Steinig! Vor zehn Jahren war ich bereits die erste Frau im Präsidium. Das war damals schon ein großes Thema, weil es kaum Frauen in den Kammergremien gab. Ein Artikel über mich trug den Titel „Dekopflanze im Männerclub“ – wenig schmeichelhaft! Wir wenigen Unternehmerinnen in der Vollversammlung haben dann den „Frauen-Business-Tag“ gegründet, um Frauen in der Wirtschaft sichtbarer zu machen und uns besser zu vernetzen.
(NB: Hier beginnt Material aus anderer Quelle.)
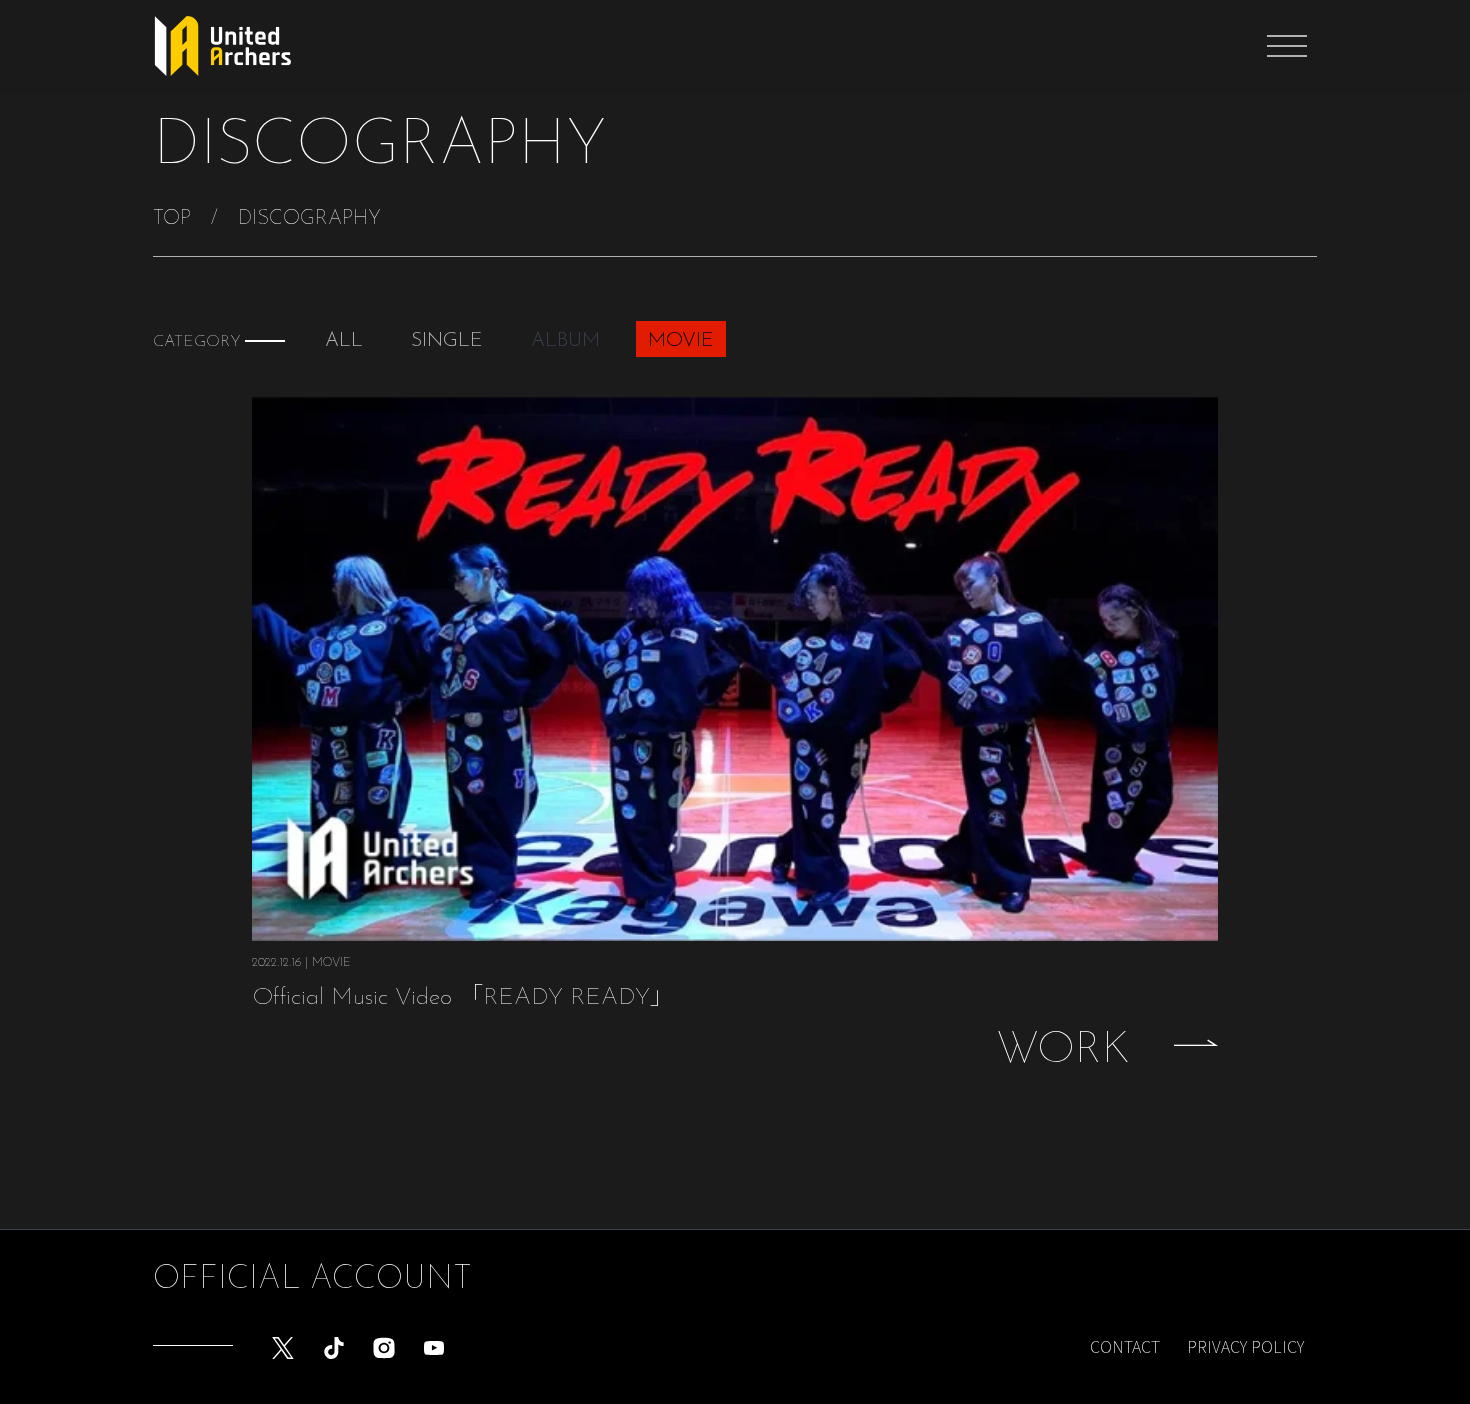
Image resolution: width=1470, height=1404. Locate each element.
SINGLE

Im Januar 2020 haben Sie sich bei der Wahl für die Präsidentschaft mit 43 zu 39 Stimmen durchgesetzt. Ihr Vorgänger war sich seiner Wiederwahl sehr sicher gewesen. Ein „Erdbeben“, hieß es. Es war die Abwahl des Establishments …
Ja, es gab schon einige, die geschockt waren. Auch mein Team aus der Wahlinitiative „NewKammer“ konnte es kaum glauben. Ich selbst habe daran geglaubt. Wenn ich es nicht wirklich gewollt hätte und keine Chance gesehen hätte, wäre ich nicht angetreten. Mit mir sind jetzt viele neue Gesichter im Präsidium, wir haben viel vor.

Was haben Sie denn vor?
Wir wollen effizienter werden und die Mitgliedsbeiträge senken. Wir möchten uns öffnen und die Region stärker machen. Es muss mehr Miteinander geben. Außerdem müssen wir unsere Themen besser in die Politik tragen. Und ich werde das Thema Frauen und Wirtschaft in Einklang bringen.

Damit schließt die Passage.